In Mars, der Bringer des Krieges, setzt Holst gegen einen hämmernden 5/4-Ostinato-Rhythmus beziehungslos brutale Akkorde als Ausdruck von Schrecken, Bedrohung und Zerstörung. Im zweiten Satz, Venus, die  Friedensbringerin, sorgen ein ruhiges Horn-Solo mit leiser Antwort der Flöten und Oboen, ein zweites Thema der Solovioline, Triolen der Holzbläser und ein wunderbares Oboensolo für eine friedliche Stimmung, die nur durch den Andante-Mittelteil mit den Synkopen der Holzbläser etwas gestört ist, „… eine der erhabensten Beschwörungen des Friedens in der Musik“ (Short). Merkur, der geflügelte Bote, für Holst ein Symbol des Geistes, ist ein scherzoähnlicher Satz, der sich durch farbige Orchestrierung, gegensätzliche Rhythmik und erste Experimente mit einer bitonalen Harmonik auszeichnet. Der glanzvolle vierte Satz Jupiter, der Bringer der Fröhlichkeit, „bringt Freude in ihrer ursprünglichsten Form“ (Holst). Das festliche Hauptthema, ein Zeichen von Größe und Macht, verwendet Holst später in der Hymne „I vow to thee, my country“. Saturn, der Bringer des Alters, ruft ein Gefühl tiefster Verlassenheit hervor. Der Teil lässt sowohl den physischen Verfall als auch die Erfüllung eines Lebens ahnen. Mahnende Glockenschläge weisen auf ein Ende hin. Eine heftige, musikalische Entwicklung mündet in eine ruhige, resignierende Coda. Uranus, der Magier, ist geprägt von einem Unheil verkündenden, viertönigen Thema. Die gewaltige Steigerung löst sich schließlich wie durch Zauberhand im Pianissimo auf. Am Ende der Komposition steht Neptun, der Mystiker, basierend auf dem Akkordwechsel e-Moll – gis-Moll, ohne eigentliches Thema. Am Schluss des Satzes kommt ein vokalisierender, sechsstimmiger Frauenchor hinter dem Podium hinzu. Holst fordert: der letzte Takt soll „wiederholt werden, bis der Klang in der Ferne verhallt ist“. Der Komponist setzt bewusst den vieldeutigen Neptun ans Ende seines Werks. Für Holst gibt es in der realen Welt keinen Anlass für ein Happy End. Damit ist der programmatische Bezug zu America von Thomas Adès hergestellt.. Es bleibt die Hoffnung auf ein besseres Morgen.

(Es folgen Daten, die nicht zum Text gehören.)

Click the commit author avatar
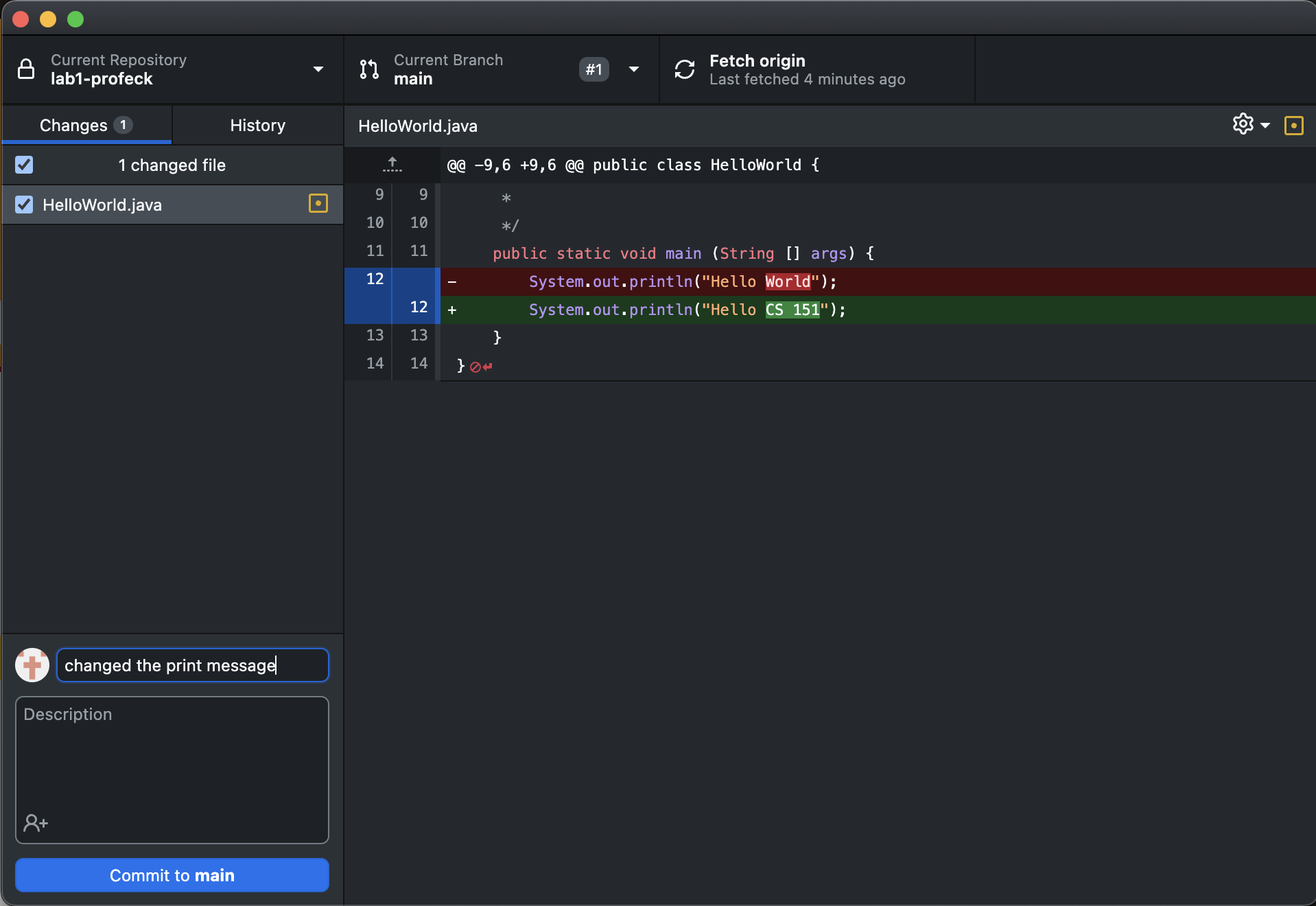Screen dimensions: 1316x906 (32, 665)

MDR-Rundfunkchor copyright Anreas Lander

Der MDR-Rundfunkchor, Choreinstudierung: Philipp Ahmann ist in seiner stimmlichen, musikalischen Qualität und textlichen Präsenz kaum zu übertreffen. Der Chor, von allen bedeutenden Orchestern und Dirigenten geschätzt, feiert 2024 sein hundertjähriges Gründungsjubiläum! Zu Recht gibt es Sonderapplaus für den großen Chor bei Adès und den Frauenchor bei den „Planeten“ von Holst.

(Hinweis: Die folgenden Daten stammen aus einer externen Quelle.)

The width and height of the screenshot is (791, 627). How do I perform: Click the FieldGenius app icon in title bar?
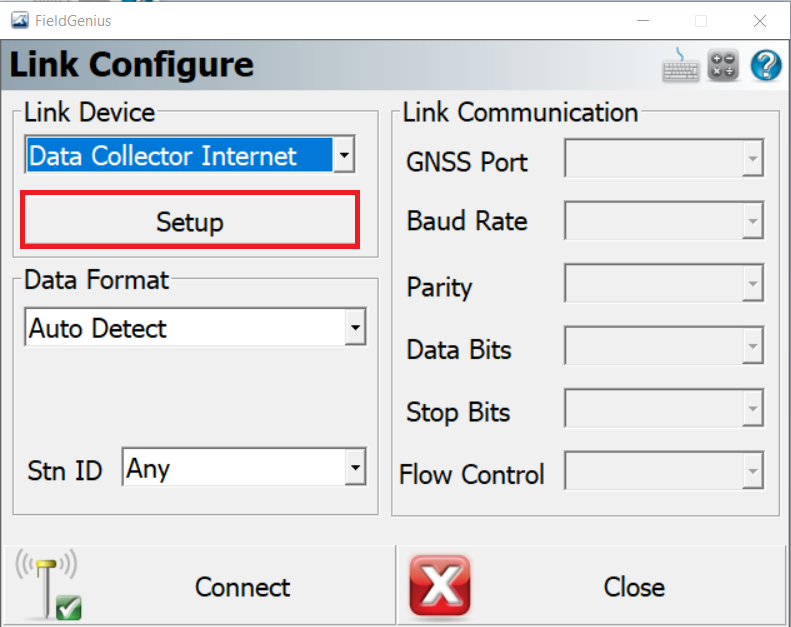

Andris Nelsons, Gewandhauskapellmeister seit 2018, leitet das Konzert. Mit seiner Präzision und seinem Gespür für die Atmosphäre eines Werks, für eine differenzierte Klanglichkeit des Orchesters, sorgt er für den unglaublich ergreifenden Gesamteindruck des Abends. Das Gewandhausorchester folgt ihm dabei und beweist einmal mehr seine großartige Qualität. Es fällt schwer, besondere Einzelleistungen hervorzuheben. Doch die Soli der Violine, des Violoncello, der Oboe, der wunderbar homogene Klang der Stimmgruppen, der Pauken in der Holst-Komposition, all das gelingt vorzüglich an diesem Abend und evoziert enthusiastischen Jubel! Ein begeistertes, gewiss auch innerlich bewegtes Publikum wird in den Abend entlassen.